Monogamous for the breeding season, the lifespan of a wood duck is about four years. Their diet consists of invertebrates and small fish. Adults prefer plants, seeds, and aquatic and land invertebrates. Because they nest in tree cavities, wood ducks are one of the few species of waterfowl with strong claws on their webbed feet, designed for climbing bark. Some other cavity-nesting ducks include bufflehead, goldeneye, and mergansers.
Wood ducks were driven to near-extinction by habitat loss and market hunters in the late 19th and early 20th centuries. These waterfowl were especially vulnerable because they roost in groups. The Migratory Bird Treaty Act of 1816 has since protected and controlled bird populations. Hunting regulations and conservation measures, spearheaded by hunters, have been helping wood duck numbers to recover.

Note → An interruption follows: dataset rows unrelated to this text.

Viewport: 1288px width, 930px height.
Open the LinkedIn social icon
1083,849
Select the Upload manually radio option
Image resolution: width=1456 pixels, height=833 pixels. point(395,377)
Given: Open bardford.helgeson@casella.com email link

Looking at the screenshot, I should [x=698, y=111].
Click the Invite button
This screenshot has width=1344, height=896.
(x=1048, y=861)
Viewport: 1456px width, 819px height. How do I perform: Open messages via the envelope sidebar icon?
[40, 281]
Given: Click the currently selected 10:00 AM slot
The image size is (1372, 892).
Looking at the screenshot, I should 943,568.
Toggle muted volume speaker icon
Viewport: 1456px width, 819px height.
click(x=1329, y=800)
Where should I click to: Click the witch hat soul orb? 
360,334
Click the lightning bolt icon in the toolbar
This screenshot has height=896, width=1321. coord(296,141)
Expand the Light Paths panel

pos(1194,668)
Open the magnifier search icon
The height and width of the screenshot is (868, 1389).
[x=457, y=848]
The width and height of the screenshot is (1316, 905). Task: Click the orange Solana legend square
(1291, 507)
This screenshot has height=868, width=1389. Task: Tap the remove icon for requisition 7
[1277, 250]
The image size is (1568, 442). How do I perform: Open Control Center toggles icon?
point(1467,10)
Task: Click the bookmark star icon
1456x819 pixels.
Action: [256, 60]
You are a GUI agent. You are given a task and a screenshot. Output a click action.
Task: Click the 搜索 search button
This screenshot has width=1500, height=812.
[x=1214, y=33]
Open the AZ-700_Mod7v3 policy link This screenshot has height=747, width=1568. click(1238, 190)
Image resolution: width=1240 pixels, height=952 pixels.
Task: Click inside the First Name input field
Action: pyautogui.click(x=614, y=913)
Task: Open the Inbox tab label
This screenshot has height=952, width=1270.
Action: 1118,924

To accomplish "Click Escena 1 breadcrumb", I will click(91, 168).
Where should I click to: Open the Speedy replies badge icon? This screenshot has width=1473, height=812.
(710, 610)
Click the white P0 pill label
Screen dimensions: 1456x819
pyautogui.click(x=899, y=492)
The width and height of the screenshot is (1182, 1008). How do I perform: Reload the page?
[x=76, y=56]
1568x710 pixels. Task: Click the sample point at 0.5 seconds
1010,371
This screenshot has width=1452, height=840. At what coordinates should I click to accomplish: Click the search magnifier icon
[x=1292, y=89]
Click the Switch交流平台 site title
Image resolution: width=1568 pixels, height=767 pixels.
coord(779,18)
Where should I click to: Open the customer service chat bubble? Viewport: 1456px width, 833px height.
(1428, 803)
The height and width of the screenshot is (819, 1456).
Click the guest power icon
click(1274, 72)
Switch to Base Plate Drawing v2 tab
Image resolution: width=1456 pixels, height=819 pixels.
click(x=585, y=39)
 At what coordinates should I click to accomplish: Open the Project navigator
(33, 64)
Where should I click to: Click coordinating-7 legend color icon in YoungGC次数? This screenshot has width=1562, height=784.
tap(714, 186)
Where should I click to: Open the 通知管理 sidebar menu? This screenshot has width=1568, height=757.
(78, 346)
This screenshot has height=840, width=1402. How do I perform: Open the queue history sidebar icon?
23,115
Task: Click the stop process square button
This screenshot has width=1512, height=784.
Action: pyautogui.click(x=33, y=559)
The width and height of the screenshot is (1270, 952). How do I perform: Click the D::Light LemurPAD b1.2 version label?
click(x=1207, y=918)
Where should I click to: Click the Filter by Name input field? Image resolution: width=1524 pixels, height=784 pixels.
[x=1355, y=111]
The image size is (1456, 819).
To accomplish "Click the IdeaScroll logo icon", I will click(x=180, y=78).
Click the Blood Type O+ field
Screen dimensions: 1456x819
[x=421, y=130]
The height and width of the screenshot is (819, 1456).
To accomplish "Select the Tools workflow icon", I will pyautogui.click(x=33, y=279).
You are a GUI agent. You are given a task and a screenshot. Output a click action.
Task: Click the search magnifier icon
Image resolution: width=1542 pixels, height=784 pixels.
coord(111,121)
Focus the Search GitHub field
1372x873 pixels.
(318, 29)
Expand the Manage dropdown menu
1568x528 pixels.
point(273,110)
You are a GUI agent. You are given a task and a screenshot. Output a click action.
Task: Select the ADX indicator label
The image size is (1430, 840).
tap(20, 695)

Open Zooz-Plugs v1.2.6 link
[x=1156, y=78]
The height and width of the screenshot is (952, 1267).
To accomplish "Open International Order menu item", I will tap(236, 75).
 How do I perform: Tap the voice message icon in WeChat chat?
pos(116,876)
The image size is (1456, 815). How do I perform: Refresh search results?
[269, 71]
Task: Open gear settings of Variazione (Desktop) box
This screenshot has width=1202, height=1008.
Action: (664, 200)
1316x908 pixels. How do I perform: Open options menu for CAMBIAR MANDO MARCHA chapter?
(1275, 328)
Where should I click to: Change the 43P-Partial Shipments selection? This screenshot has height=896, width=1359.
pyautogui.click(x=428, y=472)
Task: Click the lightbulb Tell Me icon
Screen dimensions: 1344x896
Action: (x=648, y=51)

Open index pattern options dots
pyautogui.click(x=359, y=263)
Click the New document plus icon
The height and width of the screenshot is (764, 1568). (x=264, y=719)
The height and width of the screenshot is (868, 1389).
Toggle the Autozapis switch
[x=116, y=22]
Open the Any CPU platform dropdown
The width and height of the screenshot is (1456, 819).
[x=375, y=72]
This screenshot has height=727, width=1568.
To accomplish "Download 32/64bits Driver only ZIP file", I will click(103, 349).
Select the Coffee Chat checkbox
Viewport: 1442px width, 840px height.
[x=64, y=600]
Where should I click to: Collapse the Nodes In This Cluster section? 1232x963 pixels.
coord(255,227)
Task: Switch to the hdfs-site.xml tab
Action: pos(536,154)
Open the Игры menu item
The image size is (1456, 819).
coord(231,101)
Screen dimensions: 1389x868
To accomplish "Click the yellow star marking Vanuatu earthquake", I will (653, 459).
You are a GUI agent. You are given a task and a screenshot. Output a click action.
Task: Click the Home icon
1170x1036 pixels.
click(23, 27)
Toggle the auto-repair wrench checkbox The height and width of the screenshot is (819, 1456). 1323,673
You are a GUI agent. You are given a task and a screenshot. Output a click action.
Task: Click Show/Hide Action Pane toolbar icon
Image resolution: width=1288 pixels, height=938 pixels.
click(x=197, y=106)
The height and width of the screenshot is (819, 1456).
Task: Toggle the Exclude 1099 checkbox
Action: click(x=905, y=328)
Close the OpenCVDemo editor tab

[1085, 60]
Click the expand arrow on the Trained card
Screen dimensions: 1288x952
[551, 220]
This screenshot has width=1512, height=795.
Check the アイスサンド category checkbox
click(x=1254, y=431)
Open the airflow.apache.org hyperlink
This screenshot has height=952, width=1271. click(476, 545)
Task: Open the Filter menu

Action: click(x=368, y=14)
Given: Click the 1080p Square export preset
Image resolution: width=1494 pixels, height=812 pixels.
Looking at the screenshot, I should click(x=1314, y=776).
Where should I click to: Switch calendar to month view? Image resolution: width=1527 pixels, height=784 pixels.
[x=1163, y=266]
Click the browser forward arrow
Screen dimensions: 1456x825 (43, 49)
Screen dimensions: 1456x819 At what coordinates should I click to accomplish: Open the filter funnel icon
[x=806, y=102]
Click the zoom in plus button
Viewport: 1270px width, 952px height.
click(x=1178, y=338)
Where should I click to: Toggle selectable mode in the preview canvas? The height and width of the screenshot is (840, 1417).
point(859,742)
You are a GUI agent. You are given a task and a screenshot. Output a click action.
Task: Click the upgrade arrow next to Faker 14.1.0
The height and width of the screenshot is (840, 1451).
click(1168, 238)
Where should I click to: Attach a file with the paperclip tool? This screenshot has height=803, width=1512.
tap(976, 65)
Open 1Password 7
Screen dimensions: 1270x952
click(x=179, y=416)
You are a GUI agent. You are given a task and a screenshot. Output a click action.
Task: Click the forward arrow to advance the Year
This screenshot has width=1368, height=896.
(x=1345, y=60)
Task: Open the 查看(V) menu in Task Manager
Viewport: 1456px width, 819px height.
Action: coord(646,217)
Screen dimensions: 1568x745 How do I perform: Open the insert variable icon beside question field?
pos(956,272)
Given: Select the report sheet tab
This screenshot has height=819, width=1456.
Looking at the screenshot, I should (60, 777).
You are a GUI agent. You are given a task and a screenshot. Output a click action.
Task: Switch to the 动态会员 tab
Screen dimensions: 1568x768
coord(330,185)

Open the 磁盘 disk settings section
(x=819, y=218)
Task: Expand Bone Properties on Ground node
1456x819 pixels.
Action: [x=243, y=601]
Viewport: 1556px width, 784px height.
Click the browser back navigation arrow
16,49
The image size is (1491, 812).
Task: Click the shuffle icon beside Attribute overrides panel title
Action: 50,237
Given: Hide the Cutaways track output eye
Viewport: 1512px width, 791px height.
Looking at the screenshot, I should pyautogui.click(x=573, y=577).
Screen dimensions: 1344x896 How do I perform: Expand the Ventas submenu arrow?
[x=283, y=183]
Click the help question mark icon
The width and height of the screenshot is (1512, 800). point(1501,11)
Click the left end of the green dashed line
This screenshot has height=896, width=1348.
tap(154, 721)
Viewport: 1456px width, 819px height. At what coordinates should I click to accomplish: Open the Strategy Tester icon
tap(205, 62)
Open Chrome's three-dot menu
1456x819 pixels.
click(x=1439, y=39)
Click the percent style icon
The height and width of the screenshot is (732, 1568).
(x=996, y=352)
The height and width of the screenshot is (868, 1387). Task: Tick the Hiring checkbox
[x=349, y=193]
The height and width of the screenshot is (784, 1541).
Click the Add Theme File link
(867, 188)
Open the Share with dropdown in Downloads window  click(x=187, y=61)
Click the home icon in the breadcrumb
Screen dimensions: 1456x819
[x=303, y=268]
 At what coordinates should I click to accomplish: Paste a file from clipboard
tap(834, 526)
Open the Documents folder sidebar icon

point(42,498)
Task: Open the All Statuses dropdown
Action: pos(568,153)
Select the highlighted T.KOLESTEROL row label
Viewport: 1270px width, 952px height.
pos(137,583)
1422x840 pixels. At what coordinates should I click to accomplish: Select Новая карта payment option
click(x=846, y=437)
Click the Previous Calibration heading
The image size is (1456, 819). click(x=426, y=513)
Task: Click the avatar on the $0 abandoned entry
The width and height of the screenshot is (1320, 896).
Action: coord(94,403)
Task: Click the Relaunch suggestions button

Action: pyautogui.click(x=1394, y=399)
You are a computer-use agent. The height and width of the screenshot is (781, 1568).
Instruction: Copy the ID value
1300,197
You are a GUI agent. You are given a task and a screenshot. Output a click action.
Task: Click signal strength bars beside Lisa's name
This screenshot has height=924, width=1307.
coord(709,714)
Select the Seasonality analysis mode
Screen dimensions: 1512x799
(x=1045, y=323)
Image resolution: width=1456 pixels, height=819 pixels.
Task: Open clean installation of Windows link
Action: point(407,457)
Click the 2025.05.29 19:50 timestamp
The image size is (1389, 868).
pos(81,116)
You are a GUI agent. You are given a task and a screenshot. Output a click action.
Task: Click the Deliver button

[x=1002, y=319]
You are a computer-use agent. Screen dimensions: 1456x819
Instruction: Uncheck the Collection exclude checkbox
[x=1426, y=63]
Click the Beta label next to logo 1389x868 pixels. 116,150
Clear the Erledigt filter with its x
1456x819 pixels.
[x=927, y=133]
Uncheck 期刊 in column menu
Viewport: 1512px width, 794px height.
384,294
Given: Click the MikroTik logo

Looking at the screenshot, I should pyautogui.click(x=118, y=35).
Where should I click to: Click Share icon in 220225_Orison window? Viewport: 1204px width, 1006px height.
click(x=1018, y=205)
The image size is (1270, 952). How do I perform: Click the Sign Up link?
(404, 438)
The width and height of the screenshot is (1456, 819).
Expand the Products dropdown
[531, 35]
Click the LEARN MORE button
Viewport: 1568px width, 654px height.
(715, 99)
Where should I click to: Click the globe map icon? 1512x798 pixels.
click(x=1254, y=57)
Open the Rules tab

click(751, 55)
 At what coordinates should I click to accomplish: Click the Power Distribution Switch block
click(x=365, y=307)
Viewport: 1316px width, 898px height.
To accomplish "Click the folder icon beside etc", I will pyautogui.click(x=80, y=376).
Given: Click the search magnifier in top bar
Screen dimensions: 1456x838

An additional factor in the decline of the wood duck population has been the loss of our country’s mature forests. During the Industrial Revolution trees were cut for cordwood to fire the furnaces that ran machines in U.S. factories. Few ancient forests remain in North America; in fact, Bear Swamp is the only primeval forest in southern New Jersey. Urban sprawl has also diminished forested habitat for cavity nesters. Because old forests are rare, larger cavity-nesting birds like wood ducks find it especially difficult to find sizeable trees where they can incubate their eggs. Today conservationists have established manmade nesting box programs to mitigate this loss.
CU Maurice River has constructed a number of nesting boxes for wood ducks and has had some success attracting the species.